= World Map 1:2,500,000 =

Division of the world into the sheets of the map series

The World Map 1:2,500,000 (Карта Мира 1:2,500,000) is an internationally standardized and edited map series. The Russian term Карта Мира or in transcription Karta Mira is now commonly used to describe this series, even outside the Soviet Union or Russia. The Karta Mira consists of a total of 224 (#1–17 & 28–234) main sheets and 38 overlap sheets (although at least 10 were dropped). They depict the entire earth (land and water surfaces) according to a uniform scale, coloring and drawing system. The Karta Mira 1956–1975 was produced by cartographers from Bulgaria, Czechoslovakia, the German Democratic Republic (GDR), Hungary, Poland, Romania and the Soviet Union.

The production of a 1:2,500,000 scale map of the world had been discussed since the late 1940s, partly because many cartographers were dissatisfied with the work on the International Map of the World (or Millionth Map, after its scale of 1:1,000,000). Due to the destruction of the Central Bureau of the Map of the World in London during World War II, the Millionth Map had suffered a serious setback, and it was uncertain whether that series could ever be completed.

The initiative for the production of the Karta Mira was taken by cartographers from Hungary (Alexander Radó, Peter Halasz, E. Foldi, Istvan Joo), the Soviet Union (Grigory A. Ginzburg (Григорий А. Гинзбург), Ilya Andreyevich Kutuzov (Илья Андреевич Кутузов)) and the GDR (Erfried Haack, Horst Nischan, Manfred Pateisat).

Production of the 262 sheets was divided between the geodetic services of the participating countries. Thus, the sheets to be produced in the GDR were printed by VEB Hermann Haack Geographisch-Kartographische Anstalt Gotha and VEB Kombinat Geodäsie und Kartographie in Leipzig and Potsdam. The sheets to be produced in the Soviet Union were created by the Department of Geodesy and Cartography (Главное управление геодезии и картографии) in Moscow. Proofs of several of the sheets involved in the series were presented by East German cartographers at an international conference in Erfurt in December 1963.
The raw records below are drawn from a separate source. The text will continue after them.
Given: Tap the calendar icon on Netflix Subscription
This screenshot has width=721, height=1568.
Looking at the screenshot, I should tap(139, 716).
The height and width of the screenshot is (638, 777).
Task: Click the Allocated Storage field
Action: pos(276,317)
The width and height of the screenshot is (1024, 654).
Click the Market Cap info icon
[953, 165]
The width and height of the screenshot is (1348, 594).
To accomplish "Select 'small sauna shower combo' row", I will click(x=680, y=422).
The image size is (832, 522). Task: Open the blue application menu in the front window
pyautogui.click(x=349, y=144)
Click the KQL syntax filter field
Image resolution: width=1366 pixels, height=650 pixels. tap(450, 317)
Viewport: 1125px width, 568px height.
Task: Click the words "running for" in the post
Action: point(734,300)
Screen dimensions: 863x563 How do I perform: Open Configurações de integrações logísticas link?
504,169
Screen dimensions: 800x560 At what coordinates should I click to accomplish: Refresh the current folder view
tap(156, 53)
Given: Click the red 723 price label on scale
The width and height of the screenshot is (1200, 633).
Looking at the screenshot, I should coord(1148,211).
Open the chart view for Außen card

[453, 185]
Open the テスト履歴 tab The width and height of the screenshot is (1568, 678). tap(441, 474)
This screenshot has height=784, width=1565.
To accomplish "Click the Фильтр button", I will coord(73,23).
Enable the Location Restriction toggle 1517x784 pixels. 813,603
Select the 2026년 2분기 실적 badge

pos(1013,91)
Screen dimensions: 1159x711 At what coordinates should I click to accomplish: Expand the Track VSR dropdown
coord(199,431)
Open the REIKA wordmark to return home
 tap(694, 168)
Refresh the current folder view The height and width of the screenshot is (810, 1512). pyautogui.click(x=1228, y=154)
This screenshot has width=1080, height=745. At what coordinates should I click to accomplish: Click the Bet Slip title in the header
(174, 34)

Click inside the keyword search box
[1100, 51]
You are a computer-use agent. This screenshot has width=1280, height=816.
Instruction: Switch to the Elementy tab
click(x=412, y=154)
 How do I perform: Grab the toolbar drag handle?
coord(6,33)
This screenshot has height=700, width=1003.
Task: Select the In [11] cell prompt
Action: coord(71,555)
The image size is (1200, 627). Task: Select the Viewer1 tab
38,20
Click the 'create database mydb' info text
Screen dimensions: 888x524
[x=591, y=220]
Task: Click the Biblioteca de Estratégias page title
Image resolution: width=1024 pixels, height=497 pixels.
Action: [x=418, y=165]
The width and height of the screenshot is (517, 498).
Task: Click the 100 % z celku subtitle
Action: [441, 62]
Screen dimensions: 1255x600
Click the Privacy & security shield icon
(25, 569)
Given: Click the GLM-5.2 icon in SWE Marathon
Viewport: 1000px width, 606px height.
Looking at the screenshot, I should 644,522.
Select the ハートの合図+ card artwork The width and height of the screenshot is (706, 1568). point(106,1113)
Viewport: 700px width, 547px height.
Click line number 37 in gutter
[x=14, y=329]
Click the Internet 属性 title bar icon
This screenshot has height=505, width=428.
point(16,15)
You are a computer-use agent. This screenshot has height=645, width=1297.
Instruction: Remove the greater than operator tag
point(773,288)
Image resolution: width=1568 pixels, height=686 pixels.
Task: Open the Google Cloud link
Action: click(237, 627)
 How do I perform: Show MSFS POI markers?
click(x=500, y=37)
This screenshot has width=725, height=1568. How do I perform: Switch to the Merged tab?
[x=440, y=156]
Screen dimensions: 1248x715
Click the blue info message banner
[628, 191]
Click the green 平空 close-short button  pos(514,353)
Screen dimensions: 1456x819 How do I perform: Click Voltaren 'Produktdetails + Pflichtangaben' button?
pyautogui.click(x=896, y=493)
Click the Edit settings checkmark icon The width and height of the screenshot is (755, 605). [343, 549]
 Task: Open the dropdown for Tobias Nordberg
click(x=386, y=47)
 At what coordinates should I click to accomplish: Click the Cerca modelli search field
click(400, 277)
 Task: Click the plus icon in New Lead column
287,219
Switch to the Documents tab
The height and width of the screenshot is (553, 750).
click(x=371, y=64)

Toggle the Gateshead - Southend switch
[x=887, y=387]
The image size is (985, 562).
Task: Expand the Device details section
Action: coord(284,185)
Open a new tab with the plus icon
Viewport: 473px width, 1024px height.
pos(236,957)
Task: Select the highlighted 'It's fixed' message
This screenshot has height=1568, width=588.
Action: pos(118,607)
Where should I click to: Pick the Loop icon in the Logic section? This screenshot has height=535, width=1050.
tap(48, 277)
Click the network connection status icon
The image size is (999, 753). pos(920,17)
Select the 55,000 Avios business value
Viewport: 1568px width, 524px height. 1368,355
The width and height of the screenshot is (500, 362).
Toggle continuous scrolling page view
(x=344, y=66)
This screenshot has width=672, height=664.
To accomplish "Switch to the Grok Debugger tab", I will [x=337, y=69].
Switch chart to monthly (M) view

The first four sheets were published in 1964, and the final sheets of the first edition in 1976. Sheets were published in several versions: a full version, a version without contours (for social science thematic mapping) and a version without placenames and infrastructure (for scientific thematic mapping). The title of each sheet was given in Cyrillic and Latin alphabets, but all placenames on the map itself were given only in the Latin alphabet.

Publication of a second edition began in 1989, but appears to have been abandoned with the collapse of the Communist regimes in the Eastern Bloc shortly thereafter.